*Available records*:
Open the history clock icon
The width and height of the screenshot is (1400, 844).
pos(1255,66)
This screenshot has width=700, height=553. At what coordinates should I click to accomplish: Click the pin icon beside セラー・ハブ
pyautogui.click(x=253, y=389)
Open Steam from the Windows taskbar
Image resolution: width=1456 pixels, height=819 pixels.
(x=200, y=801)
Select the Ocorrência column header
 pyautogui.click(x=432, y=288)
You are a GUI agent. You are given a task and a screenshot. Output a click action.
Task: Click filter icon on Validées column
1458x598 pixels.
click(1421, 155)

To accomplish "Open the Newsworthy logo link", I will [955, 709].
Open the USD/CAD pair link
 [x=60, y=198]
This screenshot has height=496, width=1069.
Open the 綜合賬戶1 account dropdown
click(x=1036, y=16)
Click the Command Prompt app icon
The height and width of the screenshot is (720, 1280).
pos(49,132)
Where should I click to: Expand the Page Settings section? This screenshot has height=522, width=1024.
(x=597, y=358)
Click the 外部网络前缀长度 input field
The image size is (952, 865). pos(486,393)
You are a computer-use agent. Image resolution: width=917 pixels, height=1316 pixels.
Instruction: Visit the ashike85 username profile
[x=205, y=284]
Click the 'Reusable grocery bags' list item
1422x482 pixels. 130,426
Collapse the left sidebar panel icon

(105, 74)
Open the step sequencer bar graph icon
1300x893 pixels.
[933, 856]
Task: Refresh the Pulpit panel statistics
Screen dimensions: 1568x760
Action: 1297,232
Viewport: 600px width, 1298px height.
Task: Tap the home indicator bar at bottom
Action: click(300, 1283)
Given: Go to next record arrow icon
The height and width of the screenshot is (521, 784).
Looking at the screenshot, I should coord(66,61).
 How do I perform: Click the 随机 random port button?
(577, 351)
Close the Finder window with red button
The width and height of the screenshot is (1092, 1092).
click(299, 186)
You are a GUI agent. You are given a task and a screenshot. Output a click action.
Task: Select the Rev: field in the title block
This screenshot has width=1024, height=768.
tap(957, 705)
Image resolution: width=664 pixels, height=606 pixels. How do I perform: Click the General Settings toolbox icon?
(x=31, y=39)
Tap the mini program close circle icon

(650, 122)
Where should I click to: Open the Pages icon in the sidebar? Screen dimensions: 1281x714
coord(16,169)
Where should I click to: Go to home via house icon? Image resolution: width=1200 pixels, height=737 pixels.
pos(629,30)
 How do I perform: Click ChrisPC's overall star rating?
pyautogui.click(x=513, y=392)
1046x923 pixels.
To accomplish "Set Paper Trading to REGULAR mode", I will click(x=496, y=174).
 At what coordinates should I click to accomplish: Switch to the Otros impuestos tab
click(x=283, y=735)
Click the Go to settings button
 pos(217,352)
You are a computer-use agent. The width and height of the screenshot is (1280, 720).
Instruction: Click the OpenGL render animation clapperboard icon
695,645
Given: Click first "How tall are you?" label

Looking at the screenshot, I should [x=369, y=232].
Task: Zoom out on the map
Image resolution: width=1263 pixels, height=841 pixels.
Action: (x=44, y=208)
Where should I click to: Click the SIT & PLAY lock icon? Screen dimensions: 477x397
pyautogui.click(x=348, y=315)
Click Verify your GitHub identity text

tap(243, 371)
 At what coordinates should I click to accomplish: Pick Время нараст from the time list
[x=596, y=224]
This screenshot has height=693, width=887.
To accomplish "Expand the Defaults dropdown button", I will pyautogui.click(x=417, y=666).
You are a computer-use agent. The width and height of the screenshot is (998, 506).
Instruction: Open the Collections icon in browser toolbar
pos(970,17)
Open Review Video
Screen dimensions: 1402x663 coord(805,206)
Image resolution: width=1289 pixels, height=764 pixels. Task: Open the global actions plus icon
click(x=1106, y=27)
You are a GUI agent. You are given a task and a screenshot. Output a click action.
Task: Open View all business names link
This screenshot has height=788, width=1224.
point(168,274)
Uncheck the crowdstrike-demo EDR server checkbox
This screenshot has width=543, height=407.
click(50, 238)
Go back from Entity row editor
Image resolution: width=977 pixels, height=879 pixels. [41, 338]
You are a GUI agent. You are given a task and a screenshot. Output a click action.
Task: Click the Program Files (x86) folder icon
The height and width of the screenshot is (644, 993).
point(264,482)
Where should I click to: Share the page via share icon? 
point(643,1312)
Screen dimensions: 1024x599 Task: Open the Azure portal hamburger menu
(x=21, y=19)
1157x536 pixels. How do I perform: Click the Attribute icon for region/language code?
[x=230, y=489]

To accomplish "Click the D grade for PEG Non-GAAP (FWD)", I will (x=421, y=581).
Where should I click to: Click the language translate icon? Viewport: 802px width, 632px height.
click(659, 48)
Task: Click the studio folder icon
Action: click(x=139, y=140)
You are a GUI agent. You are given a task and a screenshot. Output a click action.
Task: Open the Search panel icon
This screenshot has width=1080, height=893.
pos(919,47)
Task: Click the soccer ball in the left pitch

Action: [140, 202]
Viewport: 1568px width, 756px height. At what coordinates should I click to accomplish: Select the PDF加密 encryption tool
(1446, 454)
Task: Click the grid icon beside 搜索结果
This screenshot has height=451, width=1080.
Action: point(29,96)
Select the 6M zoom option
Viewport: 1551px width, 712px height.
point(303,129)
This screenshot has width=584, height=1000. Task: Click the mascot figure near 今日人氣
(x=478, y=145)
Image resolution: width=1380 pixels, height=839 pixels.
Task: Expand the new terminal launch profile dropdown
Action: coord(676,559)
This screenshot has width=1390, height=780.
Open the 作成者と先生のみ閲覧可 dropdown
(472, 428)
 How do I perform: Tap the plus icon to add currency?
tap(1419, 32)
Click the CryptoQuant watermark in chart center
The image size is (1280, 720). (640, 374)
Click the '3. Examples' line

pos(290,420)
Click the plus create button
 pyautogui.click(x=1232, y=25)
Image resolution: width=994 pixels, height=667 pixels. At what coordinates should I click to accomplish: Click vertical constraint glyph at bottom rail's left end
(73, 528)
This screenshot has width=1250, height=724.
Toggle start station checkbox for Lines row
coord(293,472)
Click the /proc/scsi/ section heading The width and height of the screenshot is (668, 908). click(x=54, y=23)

*What you are asked to do*:
Copy each line above holding "will".

*Exercise response*:
To accomplish "Open the Newsworthy logo link", I will [955, 709].
To accomplish "Set Paper Trading to REGULAR mode", I will click(x=496, y=174).
To accomplish "Expand the Defaults dropdown button", I will pyautogui.click(x=417, y=666).
To accomplish "Click the D grade for PEG Non-GAAP (FWD)", I will (x=421, y=581).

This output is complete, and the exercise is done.